En vieillissant, on développe un goût prononcé pour la résurrection. Tout ce qui ressemble de près ou de loin à l’apparition soudaine de ce à quoi on a tourné le dos jadis est accueilli avec une ferveur identique à celle que connurent les disciples croisant Jésus en personne sur la route d’Emmaüs, après sa crucifixion. C’est cette carte que semble vouloir jouer Renault depuis quelques temps : les publicités mettent en scène les ancêtres de la gamme, assumant pleinement la présence, dans l’arbre généalogique, de modèles tels que le premier Espace, ou la Fuego. On retrouve aussi dans les spots télévisés cette forme infantile de l’automobile qu’est la « petite voiture », le jouet pour enfant, voiture en réduction circulant en boucle sur sa piste électrifiée. Même le facelift de la Clio répond à une perspective du même genre, entretenant à sa manière un lien avec des figures de style propres à la marque. Et l’apothéose de cette tendance pour le réveil des morts sera la mise sur le marché de la New 5 et de la nouvelle 4L.

Arcade Fire

Extérieurement, l’A290 ressemble à un gros jouet, au point qu’on pourrait presque imaginer la conduire en l’empoignant. Il suffirait pour ça d’être doté d’une main mesurant près de deux mètres de large, au bout d’un bras en proportions et d’un corps qui va avec. On la déplacerait comme ça, un genou dans un parc, le pied calé contre l’hôtel de ville, une main posée sur le toit d’un hôpital, l’autre faisant surfer la petite Alpine entre deux feux rouge, appuyant sur l’arrière pour en tasser les suspensions, pesant du poids de la main entière sur le train avant pour mieux simuler les freinages appuyés. Appel, contre-appel, chicanes négociées en saisissant les points de corde, pans inclinés négociés d’une poussée du poignet. Jadis, nous prononcions en postillonnant des Brrrr et des Vroums. Les enfants désormais chuinteront le flux d’électrons circulant imaginairement au creux de la main, au cœur de la carrosserie en mouvement.

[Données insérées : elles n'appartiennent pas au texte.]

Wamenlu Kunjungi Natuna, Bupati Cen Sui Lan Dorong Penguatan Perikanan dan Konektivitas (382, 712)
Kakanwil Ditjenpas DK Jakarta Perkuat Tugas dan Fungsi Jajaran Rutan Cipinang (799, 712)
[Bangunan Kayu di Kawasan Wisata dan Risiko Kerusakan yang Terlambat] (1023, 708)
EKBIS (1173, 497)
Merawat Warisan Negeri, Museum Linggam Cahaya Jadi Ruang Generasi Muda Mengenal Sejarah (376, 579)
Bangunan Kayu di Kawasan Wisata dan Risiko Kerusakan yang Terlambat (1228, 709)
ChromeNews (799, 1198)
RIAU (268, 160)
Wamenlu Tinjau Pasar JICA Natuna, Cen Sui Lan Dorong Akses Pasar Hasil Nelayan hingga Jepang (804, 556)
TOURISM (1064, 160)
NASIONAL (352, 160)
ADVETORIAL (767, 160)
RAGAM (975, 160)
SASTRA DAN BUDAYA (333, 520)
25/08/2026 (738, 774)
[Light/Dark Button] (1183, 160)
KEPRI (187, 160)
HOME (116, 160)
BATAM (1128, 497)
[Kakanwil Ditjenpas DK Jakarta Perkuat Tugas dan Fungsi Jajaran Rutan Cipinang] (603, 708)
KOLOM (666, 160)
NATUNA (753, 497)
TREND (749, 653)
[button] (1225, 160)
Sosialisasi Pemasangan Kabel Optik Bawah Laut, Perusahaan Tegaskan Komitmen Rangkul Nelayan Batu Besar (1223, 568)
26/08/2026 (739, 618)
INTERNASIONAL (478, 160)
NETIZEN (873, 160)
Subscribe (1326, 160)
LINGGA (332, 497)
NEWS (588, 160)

Mais l’A290 ꞵ va plus loin : Flirtant avec la virtualité, elle fait explicitement référence à l’univers du jeu vidéo. D’abord par ses surfaces géométriques, qui pourraient faire penser à la représentation 3D d’un véhicule numérisé. Ici, et c’est un genre de design paradoxal puisqu’il consiste à faire en sorte que l’objet réel donne l’impression de regarder un rendu 3D, brouillant ainsi les critères et les valeurs habituels du réalisme. La carrosserie regorge de détails qui appartiennent à l’univers du gameplay, jusqu’à remplacer les sorties d’échappement par des sorties d’air visant à refroidir la machine, comme on en trouve sur les unités centrales de PC dédiées au jeu. De même, le prolongement du pare-brise plongeant sous le capot, ouvrant les entrailles au regard, reprend un des gimmicks de la customisation de ces machines percées de grandes surfaces de plexiglass offrant à la vue de tous leur mécanique intérieure, immobile certes mais mise en scène par la lumière des diodes et des néons. Sur l’Alpine, les inscriptions disséminées à droite à gauche placées là comme autant de messages malins et autoréférentiels font aussi référence à la culture classique des gamers et à leur sens tout particulier de l’ironie.

Can you feel it ?

« Feel at one », au bas de la vitre arrière. Comme si ce qui comptait ici, c’était de ne faire qu’un, de réunir ce qui est séparé, de fusionner les éléments dissemblables. Les hypothèses ne manquent pas, quant à ce qui serait susceptible d’être unifié. L’inscription se trouve sur ce qui semble être la porte arrière, du coup on pense forcément à celle-ci, distincte a priori de celle qui la précède. Pourtant ici, le concept les lie l’une à l’autre, puisque la gâchette d’ouverture de la porte avant se trouve cachée dans l’épaisseur de la fausse prise d’air se trouvant dans la porte arrière. Je ne sais pas si ce point a été suffisamment applaudi, mais on est vraiment sur du très beau travail de réinterprétation, car on retrouve ici le geste d’ouverture de la Renault 5 trois portes originelle, invisibilisant d’une nouvelle manière la commande d’ouverture pour obtenir un flanc encore plus lisse, perfectionnant l’intention du dessin des années 70. Ceci nous ramène à l’unification de l’aile arrière, qu’on désire tellement d’un seul tenant, à l’ancienne, rêverie entretenue par le statut particulier du montant C, qui est en réalité un déflecteur aérodynamique, comme sur une Kia Niro de nouvelle génération. Celui-ci provoque cet effet visuel : on n’a vraiment pas l’impression que l’ouvrant arrière puisse… s’ouvrir.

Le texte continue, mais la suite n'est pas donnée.